RECORDS FOR THE TASK Start Marker
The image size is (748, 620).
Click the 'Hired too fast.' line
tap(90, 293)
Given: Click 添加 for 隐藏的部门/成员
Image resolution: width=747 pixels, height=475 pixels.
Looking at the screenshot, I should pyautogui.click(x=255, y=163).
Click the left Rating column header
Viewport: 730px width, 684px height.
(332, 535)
RECORDS FOR THE TASK End Marker
> THE TASK:
Nothing from before the line containing "Given: Click 添加 for 隐藏的部门/成员" should appear; copy that line and each one after it through the last line of the entries, exactly.

> OUTPUT FOR THIS TASK:
Given: Click 添加 for 隐藏的部门/成员
Image resolution: width=747 pixels, height=475 pixels.
Looking at the screenshot, I should pyautogui.click(x=255, y=163).
Click the left Rating column header
Viewport: 730px width, 684px height.
(332, 535)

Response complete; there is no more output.